> _WHAT IS EXPECTED_: Rewrite the portion of the material that begins with the line containing "Task: Click the" and ends with the line containing "Action: coord(180,313)" as a JSON list of strings, one per line, omitting blank lines and leaving out the pictures.

> _LISTED RECORDS_:
- - -
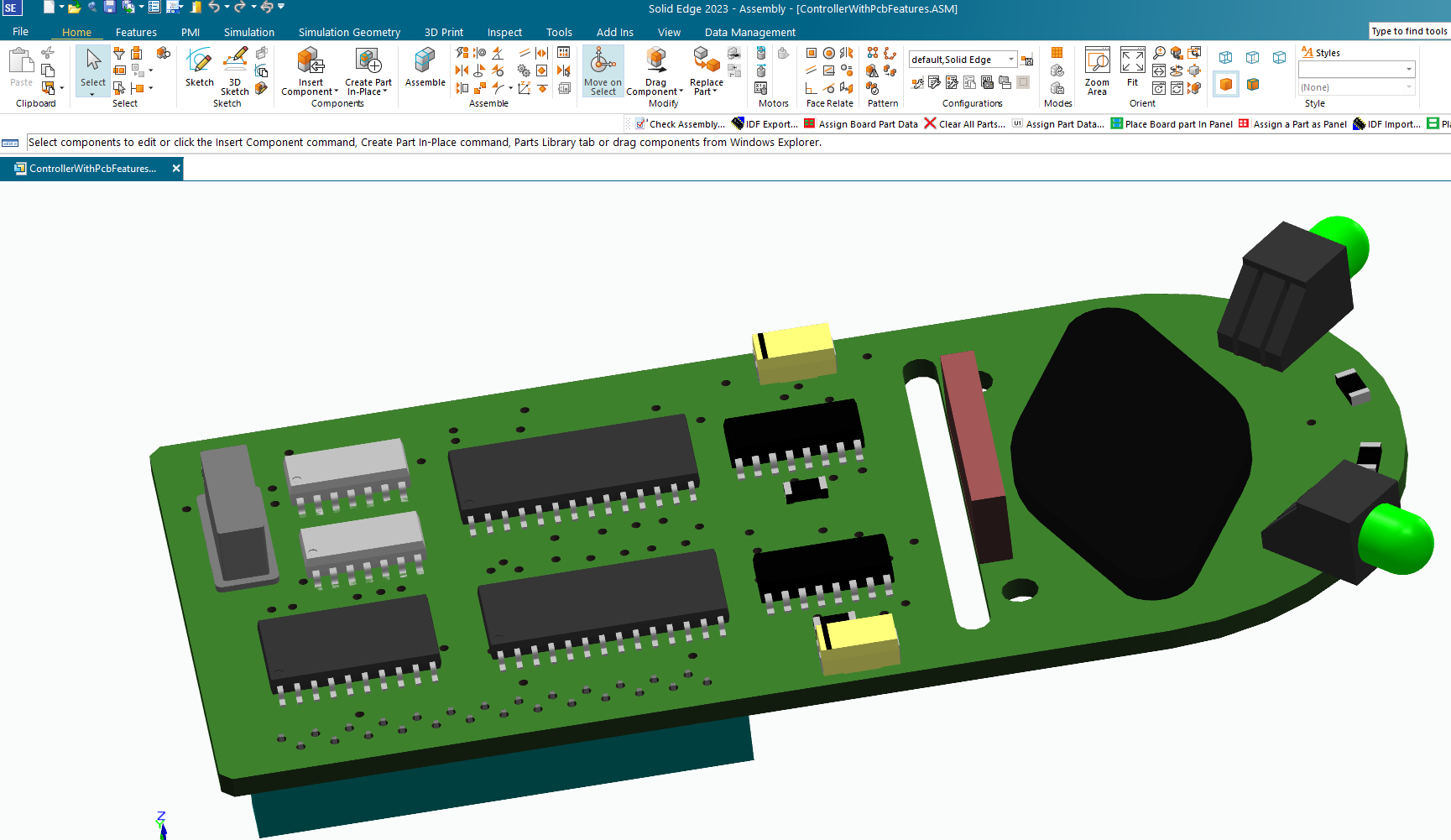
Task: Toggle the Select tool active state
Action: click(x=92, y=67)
- - -
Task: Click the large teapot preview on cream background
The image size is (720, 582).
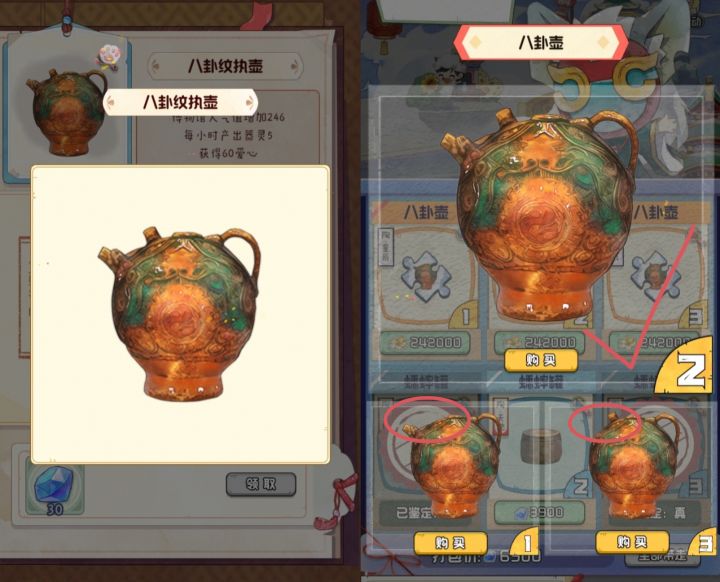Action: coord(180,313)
- - -
> _SOLUTION TO THE PROBLEM_:
[
  "Task: Click the large teapot preview on cream background",
  "The image size is (720, 582).",
  "Action: coord(180,313)"
]